=== SUPPLIED INFORMATION ===
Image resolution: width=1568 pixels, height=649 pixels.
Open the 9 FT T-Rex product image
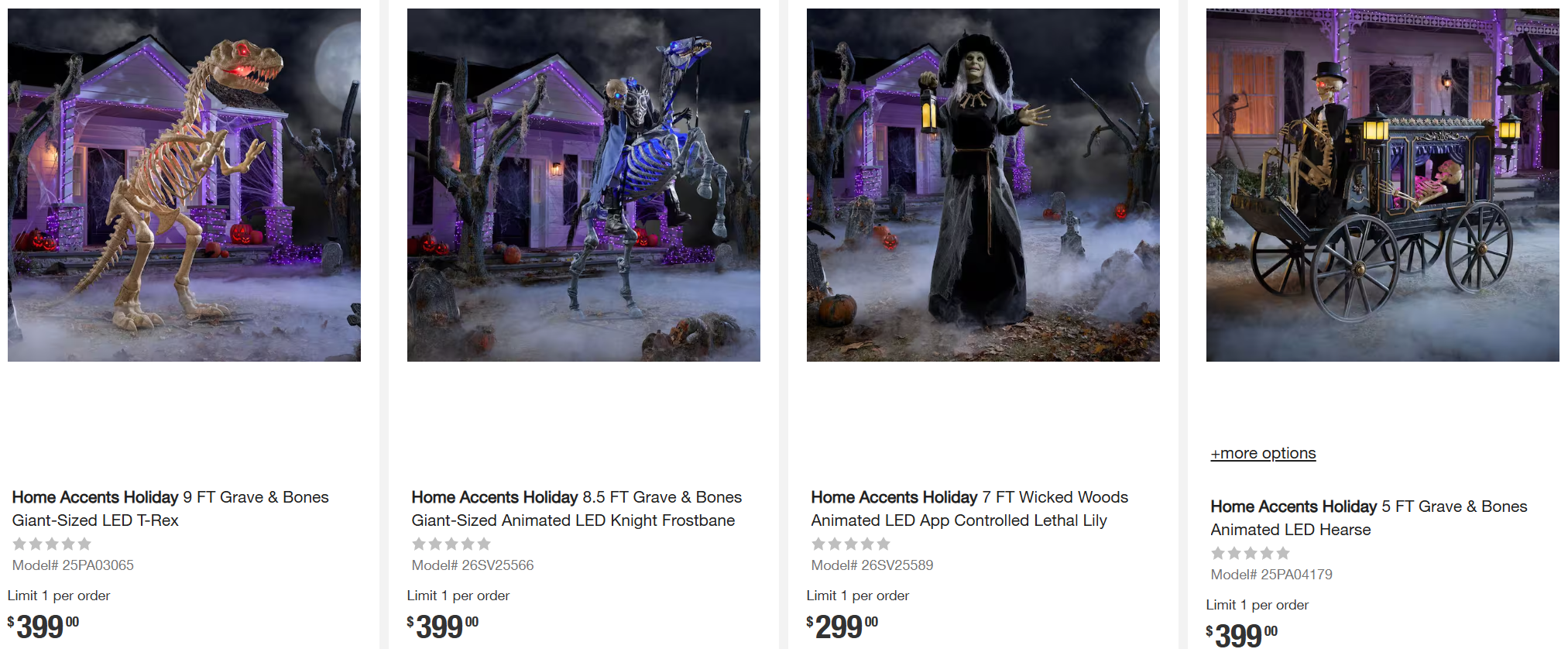[184, 185]
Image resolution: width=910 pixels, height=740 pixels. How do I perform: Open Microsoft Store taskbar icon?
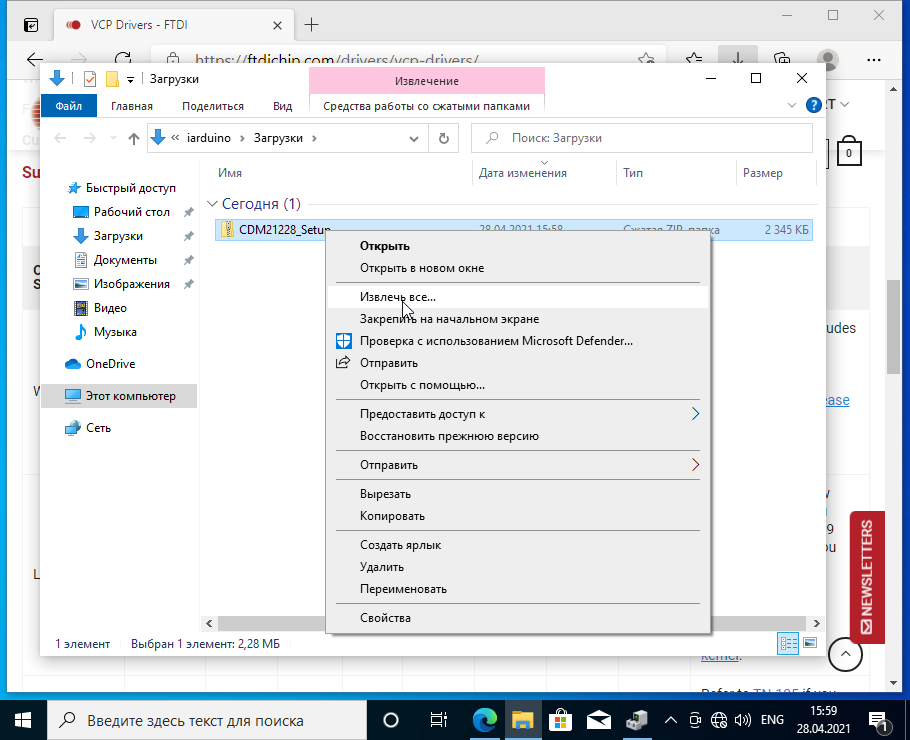(560, 720)
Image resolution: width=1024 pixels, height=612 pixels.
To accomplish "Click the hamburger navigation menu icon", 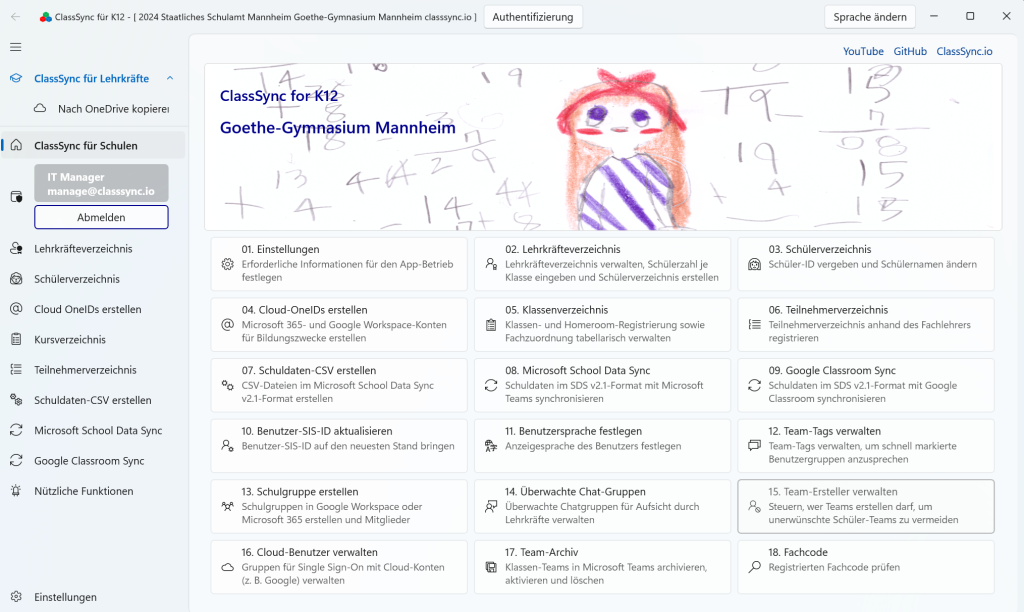I will tap(15, 47).
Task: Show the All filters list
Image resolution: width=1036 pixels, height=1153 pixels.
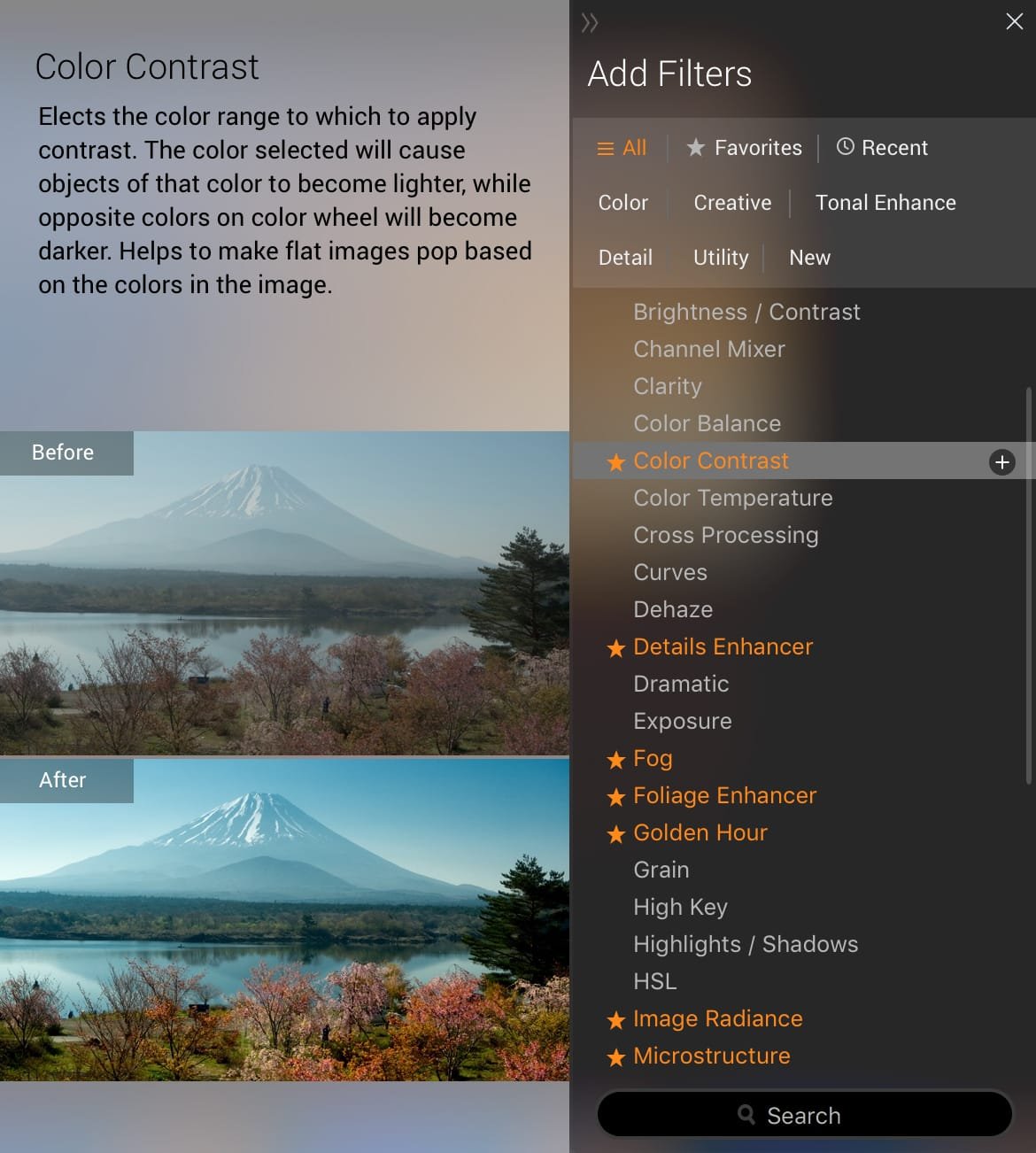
===
**EXERCISE INSTRUCTIONS**
Repeat only the lines between the top of the entries above and the line containing "Image resolution: width=1024", both ends included, without the pictures.

**EXERCISE RESPONSE**
Image resolution: width=1568 pixels, height=649 pixels.
Open the 9 FT T-Rex product image
[184, 185]
Image resolution: width=910 pixels, height=740 pixels. How do I perform: Open Microsoft Store taskbar icon?
(560, 720)
Image resolution: width=1024 pixels, height=612 pixels.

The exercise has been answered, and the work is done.